In Search of Lost Time (Remembrance of Things Past)
I could indeed really be enlarged and made happy, when I congratulated myself on
being liked, admired, by so
good, so clever, so rare a creature as Saint-Loup, when I focussed my
mind, not upon my own obscure impressions which duty bade me unravel, but on the words uttered by my friend, in which, when I repeated them to myself—when I had them repeated to me by that other self who dwells in us and on to whom we are always so ready to transfer the burden of taking thought,—I strove to make myself find a beauty very different from that which I used to pursue in silence when I was really alone, but one that would enhance the merit of Robert, of myself, of my life. In the life which a friend like this provided for me, I seemed to myself to be comfortably preserved from solitude, nobly desirous of sacrificing myself for him, in
fact quite incapable of realising myself. Among the girls, on the other hand, if the
pleasure which I enjoyed was selfish, at least it was not based on the lie which seeks to make us believe that we are not irremediably alone, and which, when we talk to another person, prevents us from admitting that it is no longer we who speak, that we are fashioning ourself in the likeness of strangers and not of our own ego, which is quite different from them. The words that passed between the girls of the little band and myself were not of any interest; they were, moreover, but few, broken by long spells of silence on my part. All of which did not prevent me from finding, in listening to them when they spoke to me, as much
pleasure as in gazing at them, in discovering in the voice of each one of them a brightly coloured picture. It was with ecstasy that I caught their pipings. Love helps us to discern things, to discriminate. Standing in a wood, the lover of birds at once distinguishes the notes of the different
species, which to ordinary people sound the same. The lover of girls knows that human voices vary even
more. Each one possesses
more notes than the richest instrument of music. And the combinations in which the voice groups those notes are as inexhaustible as the infinite variety of personalities. When I talked with any one of my friends I was conscious that the original, the unique portrait of her individuality had been skilfully traced, tyrannically imposed on my
mind as much by the inflexions of her voice as by those of her face, and that these were two separate spectacles which rendered, each in its own plane, the same single
reality. No doubt the lines of the voice, like those of the face, were not yet definitely fixed; the voice had still to break, as the face to
change. Just as children have a gland the secretion in which enables them to digest milk, a gland which is not found in grown men and women, so there were in the twitterings of these girls notes which women’s voices no longer contain. And on this instrument with its greater compass they played with their lips, shewing all the application, the ardour of Bellini’s little angel musicians,
qualities which also are an exclusive appanage of youth. Later on these girls would lose that note of enthusiastic conviction which gave a charm to their simplest utterances, whether it were Albertine who, in a tone of authority, repeated puns to which the younger ones listened with admiration, until that wild impulse to laugh caught them all with the irresistible violence of a sneeze, or Andrée who began to speak of their work in the schoolroom, work even
more childish seemingly than the games they played, with a gravity essentially puerile; and their words changed in tone, like the lyrics of ancient times when poetry, still hardly differentiated from music, was declaimed upon the different notes of a scale. In spite of which, the girls’ voices already gave a quite clear indication of the attitude that each of these little people had adopted towards life, an attitude so personal that it would be speaking in far too general terms to say of one: “She treats everything as a joke,” of another: “She jumps from
assertion to
assertion,” of a third: “She lives in a
state of expectant hesitation.” The features of our face are hardly
more than gestures which force of habit has made permanent.

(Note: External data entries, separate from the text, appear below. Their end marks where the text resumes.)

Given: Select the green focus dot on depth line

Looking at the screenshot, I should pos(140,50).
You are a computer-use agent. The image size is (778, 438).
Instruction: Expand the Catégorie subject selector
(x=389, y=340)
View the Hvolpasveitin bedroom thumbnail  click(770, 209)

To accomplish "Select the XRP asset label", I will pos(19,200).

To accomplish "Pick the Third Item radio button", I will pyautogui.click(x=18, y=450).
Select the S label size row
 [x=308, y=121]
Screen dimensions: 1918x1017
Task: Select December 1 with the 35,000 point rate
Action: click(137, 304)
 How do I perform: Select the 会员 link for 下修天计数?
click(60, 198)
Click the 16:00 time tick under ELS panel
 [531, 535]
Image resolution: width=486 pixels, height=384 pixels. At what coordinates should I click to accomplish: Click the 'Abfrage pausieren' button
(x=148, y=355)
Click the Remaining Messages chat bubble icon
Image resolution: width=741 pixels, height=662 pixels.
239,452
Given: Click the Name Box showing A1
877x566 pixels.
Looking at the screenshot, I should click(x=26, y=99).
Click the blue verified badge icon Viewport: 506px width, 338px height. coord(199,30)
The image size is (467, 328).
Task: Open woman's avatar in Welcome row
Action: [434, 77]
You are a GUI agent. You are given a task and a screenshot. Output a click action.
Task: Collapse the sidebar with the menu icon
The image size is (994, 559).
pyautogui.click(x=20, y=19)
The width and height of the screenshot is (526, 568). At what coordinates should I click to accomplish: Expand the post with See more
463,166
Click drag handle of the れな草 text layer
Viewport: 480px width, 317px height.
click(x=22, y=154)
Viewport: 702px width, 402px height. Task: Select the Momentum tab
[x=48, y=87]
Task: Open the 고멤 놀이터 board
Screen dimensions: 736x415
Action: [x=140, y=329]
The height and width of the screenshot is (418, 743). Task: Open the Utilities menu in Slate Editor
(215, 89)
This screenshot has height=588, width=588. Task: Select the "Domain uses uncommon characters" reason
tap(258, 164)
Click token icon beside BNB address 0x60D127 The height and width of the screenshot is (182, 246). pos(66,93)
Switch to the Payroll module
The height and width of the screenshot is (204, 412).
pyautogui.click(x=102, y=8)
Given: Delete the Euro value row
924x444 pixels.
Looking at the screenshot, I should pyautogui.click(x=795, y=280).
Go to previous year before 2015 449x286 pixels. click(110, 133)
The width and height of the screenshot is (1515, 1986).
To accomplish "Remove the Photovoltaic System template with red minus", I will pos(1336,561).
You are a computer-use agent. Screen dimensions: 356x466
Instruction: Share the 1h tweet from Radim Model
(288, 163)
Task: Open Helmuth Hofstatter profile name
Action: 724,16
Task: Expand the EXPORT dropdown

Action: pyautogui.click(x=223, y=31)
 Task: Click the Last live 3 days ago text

Nature, like the destruction of Pompeii, like the metamorphosis of a nymph into a tree, has arrested us in an accustomed movement. Similarly, our intonations embody our philosophy of life, what a person says to himself about things at any
given moment. No doubt these peculiarities were to be found not only in the girls. They were those of their parents. The
individual is a part of something that is
more generally diffused than himself. By this reckoning, our parents furnish us not only with those habitual gestures which are the outlines of our face and voice, but also with certain mannerisms in speech, certain favourite expressions, which, almost as
unconscious as an intonation, almost as profound, indicate likewise a definite point of view towards life. It is quite true, since we are speaking of girls, that there are certain of these expressions which their parents do not hand on to them until they have reached a certain age, as a rule not before they are women. These are kept in reserve. Thus, for instance, if you were to speak of the pictures of one of Elstir’s friends, Andrée, whose hair was still “down”, could not yet make use, personally, of the expression which her mother and elder sister employed: “It appears, the man is quite charming!” But that would come in due course, when she was allowed to go to the Palais-Royal. And already, since her first communion, Albertine had begun to say, like a friend of her aunt: “I’m sure I should find that simply terrible!” She had also had
given to her, as a little present, the habit of repeating whatever you had just been saying to her, so as to appear to be interested, and to be trying to form an opinion of her own. If you said that an artist’s work was
good, or his house nice, “Oh, his work is
good, is it?” “Oh, his house is nice, is it?” Last of all, and even
more general than the family heritage, was the rich layer imposed by the native province from which they derived their voices and of which indeed their intonations smacked. When Andrée sharply struck a solemn note she could not prevent the Perigordian string of her vocal instrument from giving back a resonant sound quite in harmony, moreover, with the Meridional purity of her features; while to the incessant pranks of Rosemonde the substance of her North-Country face and voice responded, whatever her
mood at the time, in the accent of their province. Between that province and the temperament of the little girl who dictated these inflexions, I caught a charming dialogue. A dialogue, not in any
sense a discord. It would not have been possible to separate the girl herself and her native place. She was herself; she was still it also. Moreover this reaction of locally procured materials on the genius who utilises them and to whose work their reaction imparts an added freshness, does not make the work any less
individual, and whether it be that of an architect, a cabinet-maker or a composer, it reflects no less minutely the most subtle shades of the artist’s
personality, because he has been compelled to work in the millstone of Senlis or the red sandstone of Strasbourg, has respected the knots peculiar to the ash-tree, has borne in
mind, when writing his score, the resources, the limitations, the volume of sound, the possibilities of flute or alto voice.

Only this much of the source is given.